Toen was geluk heel gewoon (When Happiness Was Very Common) was a popular Dutch television sitcom. It was broadcast on KRO from January 2, 1994, through June 3, 2009. The series, a Dutch adaptation of the American sitcom The Honeymooners, stars Gerard Cox and Sjoerd Pleijsier as friends and neighbors. Cox and his real-life spouse Joke Bruijs play spouses on the show.

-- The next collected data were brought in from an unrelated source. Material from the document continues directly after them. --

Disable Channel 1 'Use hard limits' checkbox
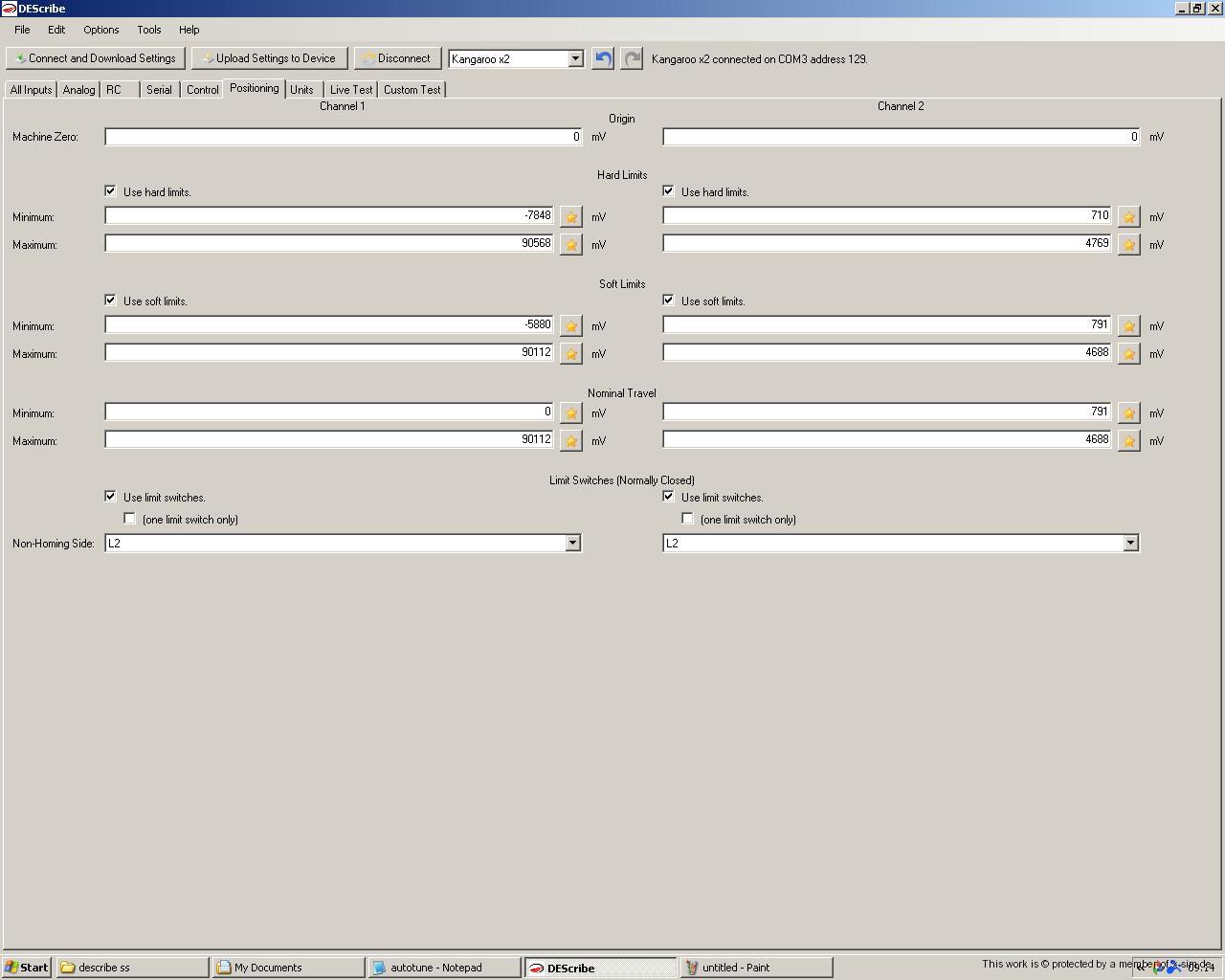1225x980 pixels. [111, 191]
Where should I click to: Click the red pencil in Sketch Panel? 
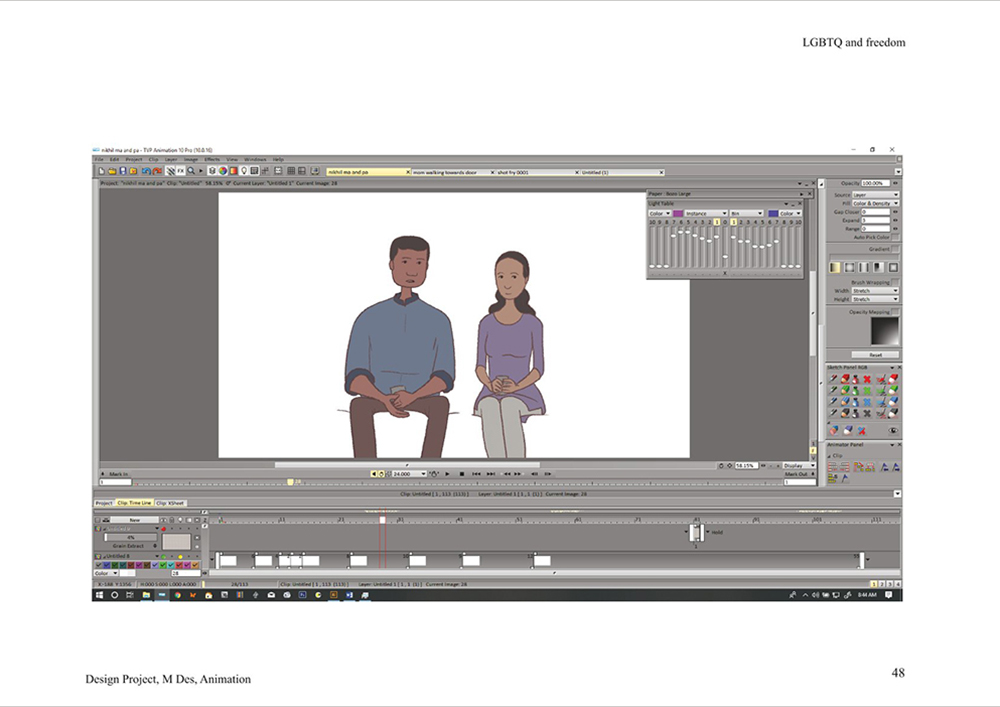click(x=845, y=379)
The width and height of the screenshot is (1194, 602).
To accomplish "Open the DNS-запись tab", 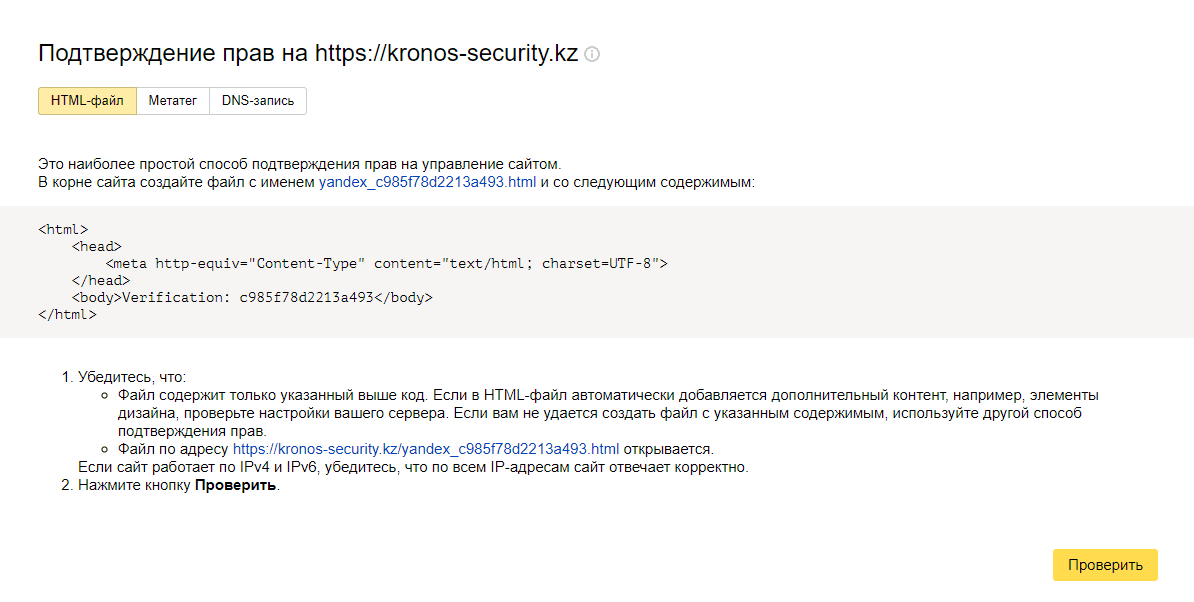I will [x=258, y=101].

The show is the longest-running sitcom in the Netherlands.

The show's title is taken from a song, "1948 (Toen was geluk heel gewoon)" by Kees van Kooten and Wim de Bie (Van Kooten en De Bie), a Dutch adaptation of Gilbert O'Sullivan's "Alone Again (Naturally)" later covered by Cox.

==Cast==
- Gerard Cox as Jaap Kooiman, a bus driver
- Joke Bruijs as Nel Kooiman, Jaap's wife
- Sjoerd Pleijsier as Simon "Siem" Stokvis, a journalist
- Mouna Goeman Borgesius as Zus Stokvis-Mollema, Siem's wife
- Koos van der Knaap as Karel van Dam
- Huib Rooymans as Mijnheer Harmsen, Jaap's boss
- Paul van Soest
- Elisabeth Versluys
- Ton van der Velden
- Walter Crommelin

==Running gags==
- Jaap easily takes offence to Simon's remarks; he responds by wagging his finger back and forth towards the door, indicating Simon should leave, as Jaap raises his voice.